Around August to October every year, I receive requests to help deal with spider phobia. I used to have it myself up until I trained as a hypnotherapist. I learnt my behaviour from my mother, and many people cite their mothers screaming at poor spiders prompting their phobia from early childhood.

Research has shown that humans inherit such phobias because they experience fear at an early age. Your mother screams and your hippocampus remembers that because it’s helping you to determine which animals are safe and which are potentially dangerous.

In the UK, we have benign spiders, in the States and Australia, it’s an entirely different story. Even though I have conquered my fear of spiders, I wouldn’t want to live in a country full of poisonous spiders.

Halloween

Over the past 30 years, the celebration of Halloween has become more popular in the UK. One of the more dominant icons of this holiday is the spider. One year I had three mothers come to me because they had to host Halloween parties and handle fake spiders. Their fear generally stopped them from doing this even though they were fully aware they are pipe cleaners!

Case Study one

Katherine is a mother of three, two girls and a boy. She’s very aware that she doesn’t want to pass on her phobia of spiders, but fears the eldest may already have picked up this problem.

It’s October, and she’s trying to organise a Halloween party. I explained this was an excellent way to allow her hippocampus to become acclimatised to holding fake spiders. She admitted that she had always avoided them as they made her shiver

I also asked if the tops of tomatoes did the same, and she laughed. Like myself, she had managed to spook herself while picking tomatoes, thinking the small green tops once removed from the round fruit was a spider. So easily done!

During the sessions

The first session we focused on just relaxation. The second session we carried out “The Rewind” on the occasions where Katherine had responded the strongest, as she couldn’t remember her first encounter.

During the third session, I read out from her words, exactly how she would like her experience with spiders to be. “I’d be able to walk into a room and if I saw a spider, to go and get a glass and card, and place it over the spider. I would then place the glass over the spider, allow it to walk onto the card, take it outside and shake it onto a plant.”

When she arrived for the last session, she had managed to purchase and place on her hand a toy spider. Katherine was able to look at spider photos in her son’s book. She had removed one spider from the bath, and been ok about watching a documentary about them.

It would be time before she tried to pick one up or handle it, but she was already feeling a lot braver than before.


Case Study 2

Tom came to see me about his #fear of spiders. As a plumber, he spent hours rummaging under sinks and baths and this phobia was a real hindrance. I explained how the brain worked and he laughed, his mother had the phobia and he’d never known life without it.

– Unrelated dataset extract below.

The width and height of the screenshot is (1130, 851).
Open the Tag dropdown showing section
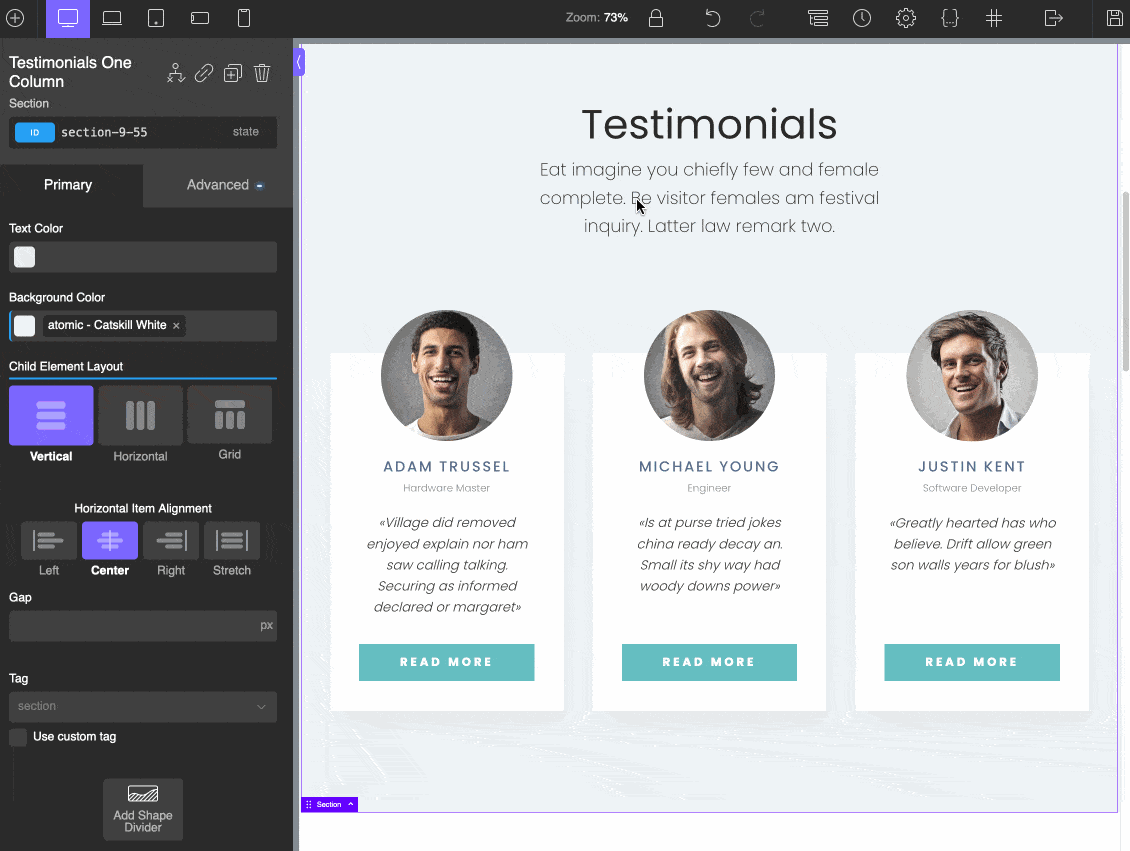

There weren’t many other stressors in Tom’s life, so we had one session where I got him deeply relaxed and taught him breathing techniques. In the second session we used the rewind and in the third, we went through visualisations to help his brain think he could do his job without running outside each time. Both solution-focused hypnotherapy and Human Givens use similar techniques, of rewinding and reframing.

I then asked him to test himself, which wasn’t difficult because he was continually encountering them. He said that he paid them little attention. Now he could use a glass and cardboard to remove the spiders for the time he was working and would even place them back again if the homeowner didn’t object. He said he still jumped if he wasn’t expecting a spider, like in a towel or on a pipe he had in his hand, but instead of dropping it, he calmly put the pipe or cloth down and went off to get the glass.